Electric light carves faces into gargoyles. She knows she looks frail in her cheap blue gingham dress, with the cheap grey raincoat open over it. Her suitcase is at her side. She feels like a lost lamb bleating in a field, while all around the dark wolves circle. But she is silent, waiting for something: watching.
A man swims up with a wrinkled tortoise face. He is dressed in the worst of taste: a brownish pinstripe jacket with wide lapels and a garish, pink-striped tie. There is a flower in his buttonhole - a white chrysanthemum. Chrysanthemum for truth, she thinks. He smiles at her.
‘Are you waiting for somebody, dear lady?’
She shakes her head.
‘Not Auntie Lottie, perhaps, or Uncle Horst? You don’t expect your mother, flushed and panting, to come sailing up to you, full of apologies for being late?’
She shakes her head again and waits for what comes next.
‘Then I think you need a friend.’
He nods his head in a mock gesture for a bow, and seems to click his heels, though the heels don’t click.
‘May I present myself? I am Mr. Grosz.’
He looks at her enquiringly, head tilted to one side. He’s like a bird, expecting treats. His tortoise face is blunt and crazed with lines.

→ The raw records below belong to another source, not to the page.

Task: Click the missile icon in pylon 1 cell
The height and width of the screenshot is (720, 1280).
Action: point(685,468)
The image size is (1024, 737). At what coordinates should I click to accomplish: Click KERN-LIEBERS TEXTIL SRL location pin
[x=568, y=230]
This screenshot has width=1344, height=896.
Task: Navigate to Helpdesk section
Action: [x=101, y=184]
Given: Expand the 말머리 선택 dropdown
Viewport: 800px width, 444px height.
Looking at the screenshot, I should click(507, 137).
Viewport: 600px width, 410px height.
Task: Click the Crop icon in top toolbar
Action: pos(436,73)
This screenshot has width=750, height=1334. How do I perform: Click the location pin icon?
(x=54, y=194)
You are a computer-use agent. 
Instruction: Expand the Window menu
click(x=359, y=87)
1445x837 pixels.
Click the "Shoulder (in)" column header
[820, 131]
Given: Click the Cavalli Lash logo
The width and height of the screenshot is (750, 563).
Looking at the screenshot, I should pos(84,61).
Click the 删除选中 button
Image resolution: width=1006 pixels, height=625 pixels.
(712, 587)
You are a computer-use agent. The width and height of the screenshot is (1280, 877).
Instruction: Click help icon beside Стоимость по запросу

‘It’s not a pretty name, I know. And I myself – I am no longer pretty. But warmth lies in the heart, not in the face. Is that not true?’
He speaks so quickly she can hardly catch the words. She has to strain to understand him. But he rattles on.
‘The first thing is a room. You need a room. And I, the famous Mr. Grosz, I will provide one.’
He bows again, more flamboyantly this time, sweeping his outstretched arm across his chest and looking up with a merry, roguish smile.
She smiles back, cautiously. He reaches down beside her and takes the suitcase. Flustered, she protests, but he brushes her words aside.
‘It is not heavy, Princess. You are travelling light. This will not trouble me, and we don’t have far to go.’
He beckons her to follow and sets off across the concourse. She looks quickly left and right then follows him, feet pattering in his wake.
When they reach the huge glass doors that mark the station’s entrance, he pauses and throws a hand out dramatically.
‘Here is the city,’ he says.
And it is true: the city is below them. It stretches away beyond the station steps: black, vast and blank, studded with yellow and red.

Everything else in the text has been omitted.